Please rewrite the lines below, replacing "BERUFE" with "PROFESSIONS" and leaving everything else unchanged. Leave the pictures out of your answer.

___

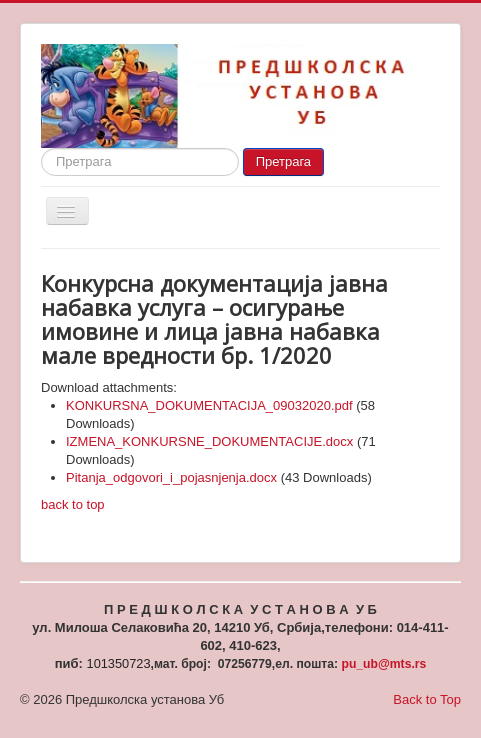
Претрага (283, 161)
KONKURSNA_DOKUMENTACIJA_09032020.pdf (209, 405)
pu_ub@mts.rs (383, 664)
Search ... (41, 148)
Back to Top (427, 699)
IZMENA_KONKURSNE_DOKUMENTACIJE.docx (209, 441)
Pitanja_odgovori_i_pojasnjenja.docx (171, 477)
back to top (73, 504)
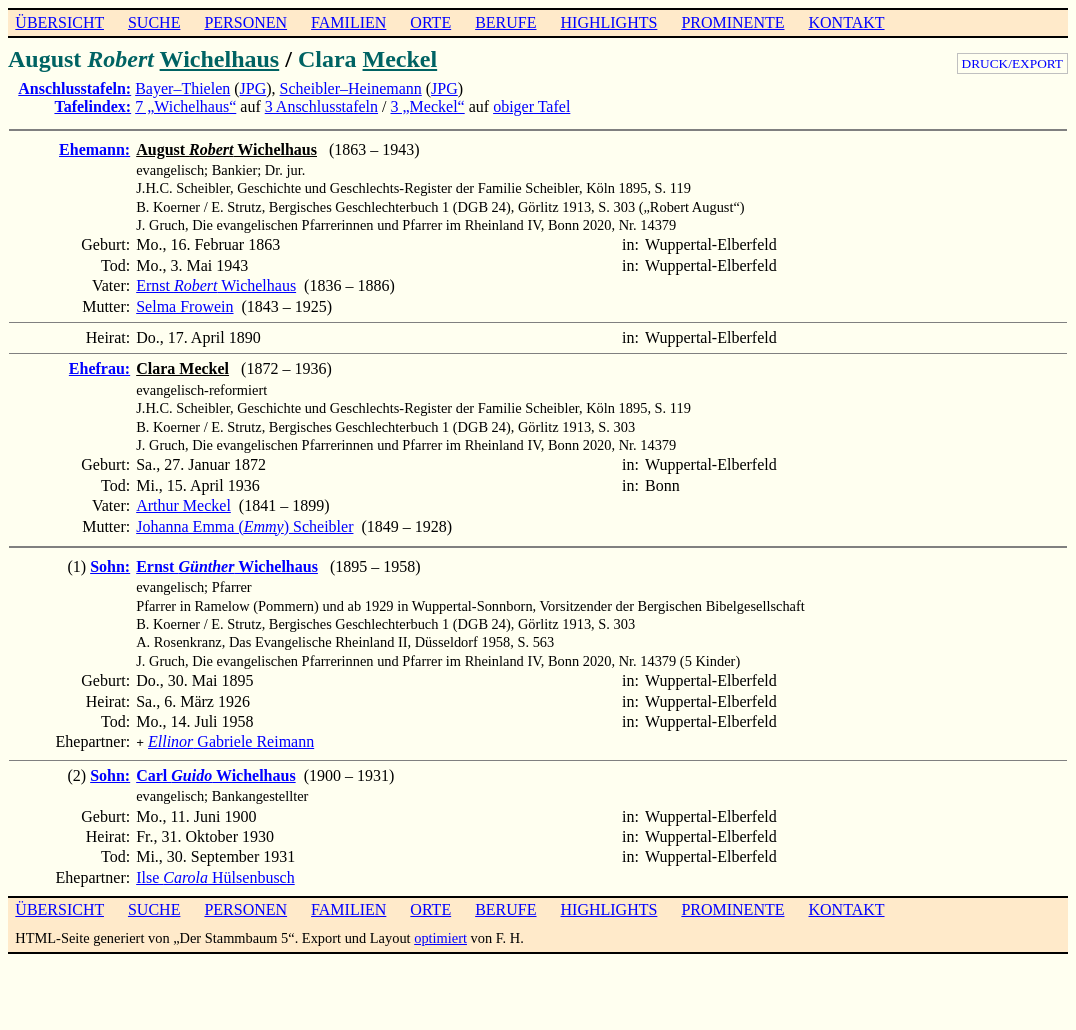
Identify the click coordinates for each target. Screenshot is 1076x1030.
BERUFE (505, 22)
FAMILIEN (348, 22)
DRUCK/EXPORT (1012, 63)
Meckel (400, 59)
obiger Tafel (531, 106)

___

▸ Finished answer:
Претрага (283, 161)
KONKURSNA_DOKUMENTACIJA_09032020.pdf (209, 405)
pu_ub@mts.rs (383, 664)
Search ... (41, 148)
Back to Top (427, 699)
IZMENA_KONKURSNE_DOKUMENTACIJE.docx (209, 441)
Pitanja_odgovori_i_pojasnjenja.docx (171, 477)
back to top (73, 504)
Identify the click coordinates for each target. Screenshot is 1076x1030.
PROFESSIONS (505, 22)
FAMILIEN (348, 22)
DRUCK/EXPORT (1012, 63)
Meckel (400, 59)
obiger Tafel (531, 106)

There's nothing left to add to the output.